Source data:
....................

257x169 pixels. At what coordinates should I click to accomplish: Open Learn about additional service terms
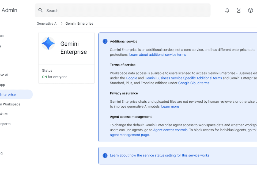[x=157, y=55]
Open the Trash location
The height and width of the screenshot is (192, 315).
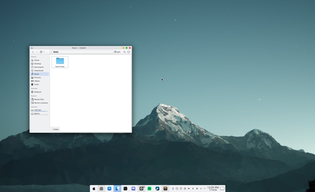tap(36, 85)
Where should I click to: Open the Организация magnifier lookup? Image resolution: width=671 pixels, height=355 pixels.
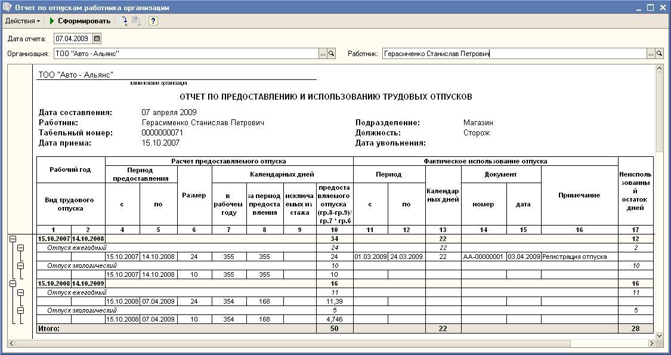(332, 54)
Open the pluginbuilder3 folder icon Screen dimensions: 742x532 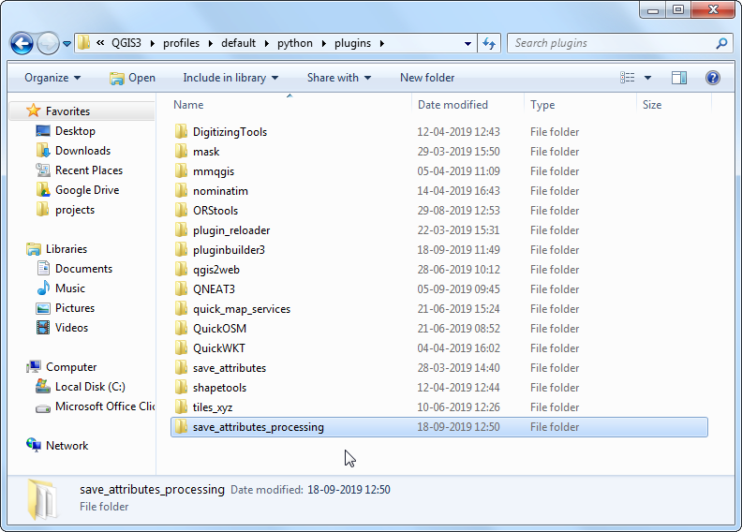point(182,250)
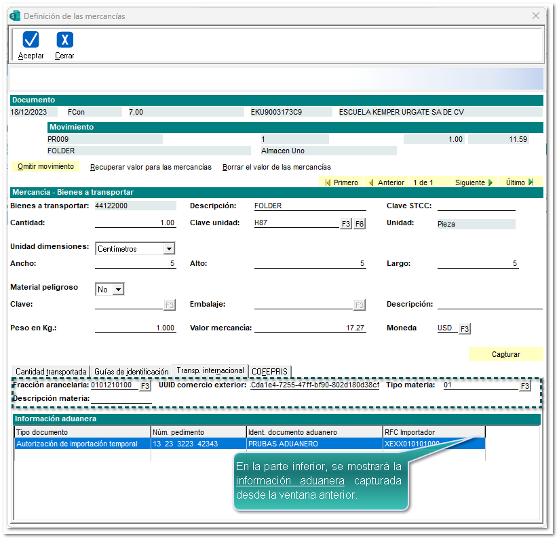
Task: Expand Unidad dimensiones Centímetros dropdown
Action: pos(169,249)
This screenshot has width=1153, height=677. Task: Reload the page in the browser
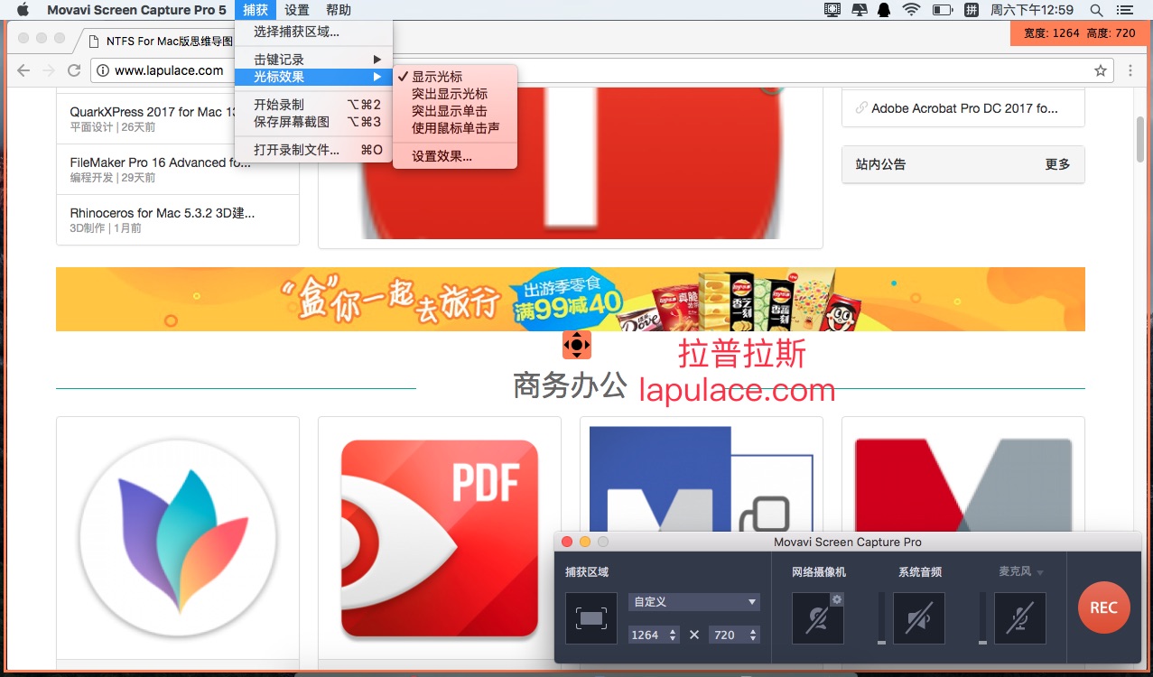pyautogui.click(x=74, y=70)
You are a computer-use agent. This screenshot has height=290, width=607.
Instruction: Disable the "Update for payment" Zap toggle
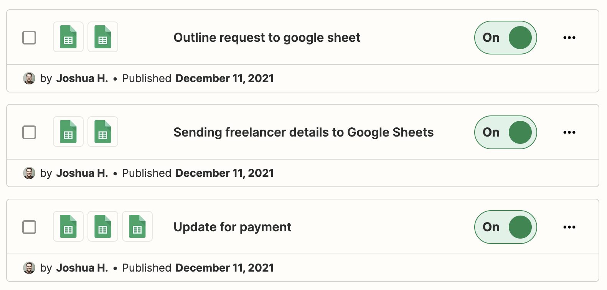506,227
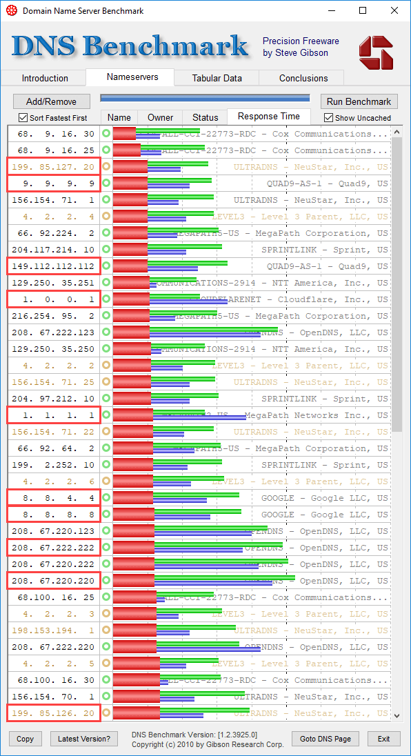Uncheck the Show Uncached checkbox
Screen dimensions: 411x756
click(329, 117)
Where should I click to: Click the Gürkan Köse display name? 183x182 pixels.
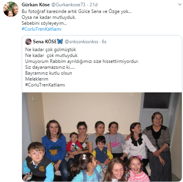click(x=35, y=5)
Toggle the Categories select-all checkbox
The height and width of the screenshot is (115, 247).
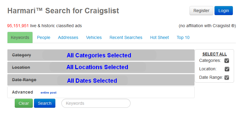227,60
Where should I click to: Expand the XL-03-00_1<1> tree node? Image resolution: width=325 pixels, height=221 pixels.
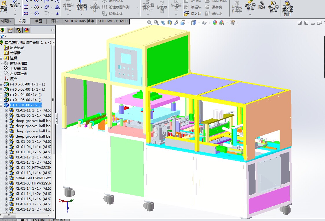(x=1, y=84)
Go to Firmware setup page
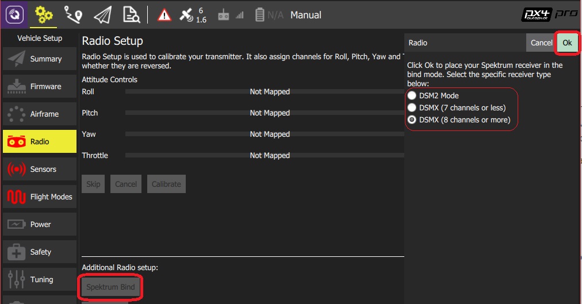 pyautogui.click(x=40, y=87)
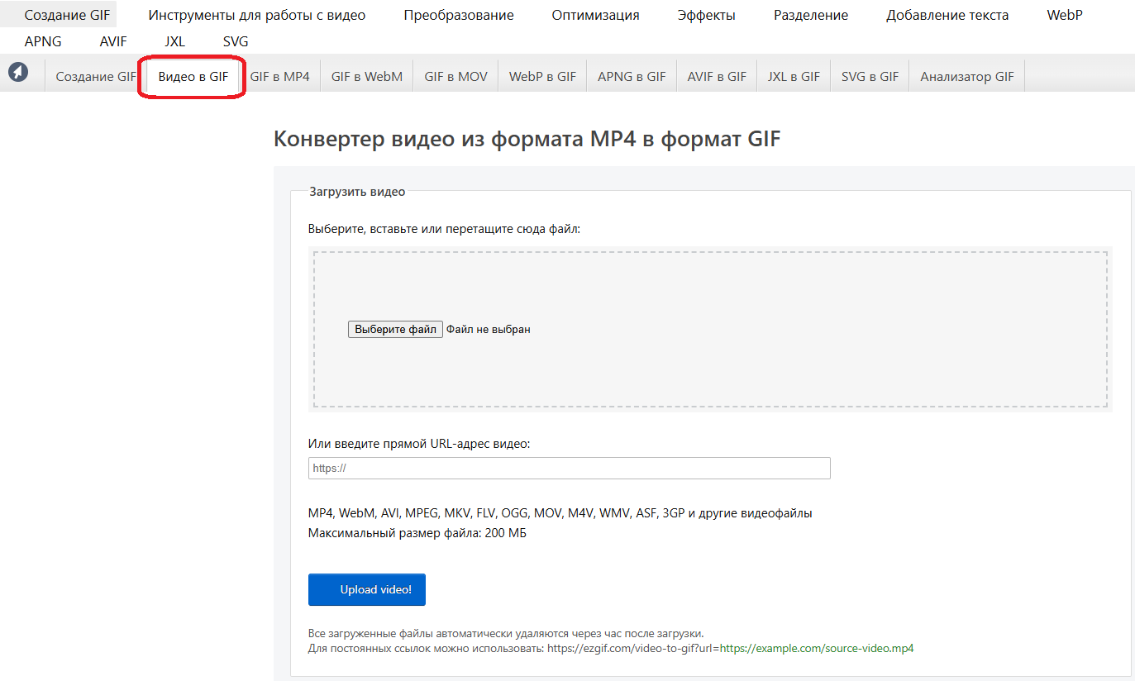Open the Эффекты menu
Image resolution: width=1135 pixels, height=681 pixels.
pos(706,15)
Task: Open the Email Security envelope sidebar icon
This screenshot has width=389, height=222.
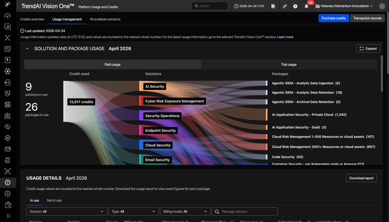Action: click(x=8, y=149)
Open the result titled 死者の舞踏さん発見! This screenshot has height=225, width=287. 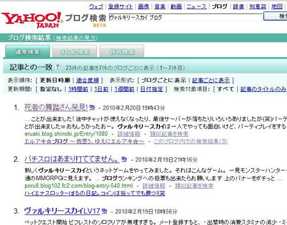click(56, 107)
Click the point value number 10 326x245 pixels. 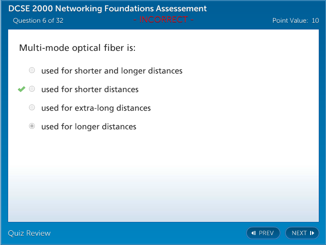pyautogui.click(x=315, y=20)
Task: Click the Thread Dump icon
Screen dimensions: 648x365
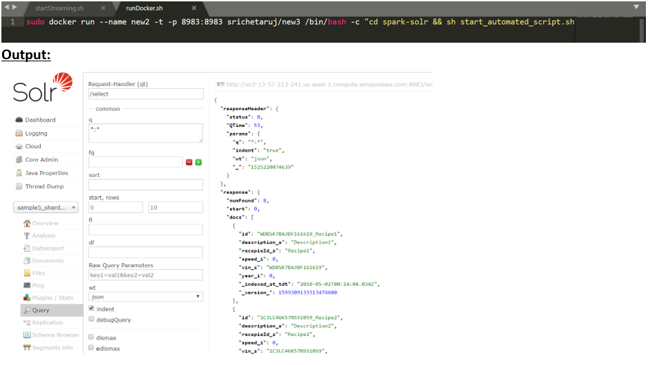Action: (x=19, y=187)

....................

Required work:
After locating "This screenshot has width=1153, height=677." and "You are a computer-use" in the records above, return exactly the line holding each one and every line between them; leave out the pictures.

Task output:
This screenshot has width=1153, height=677. Task: Reload the page in the browser
pyautogui.click(x=74, y=70)
You are a computer-use agent. This screenshot has height=290, width=607.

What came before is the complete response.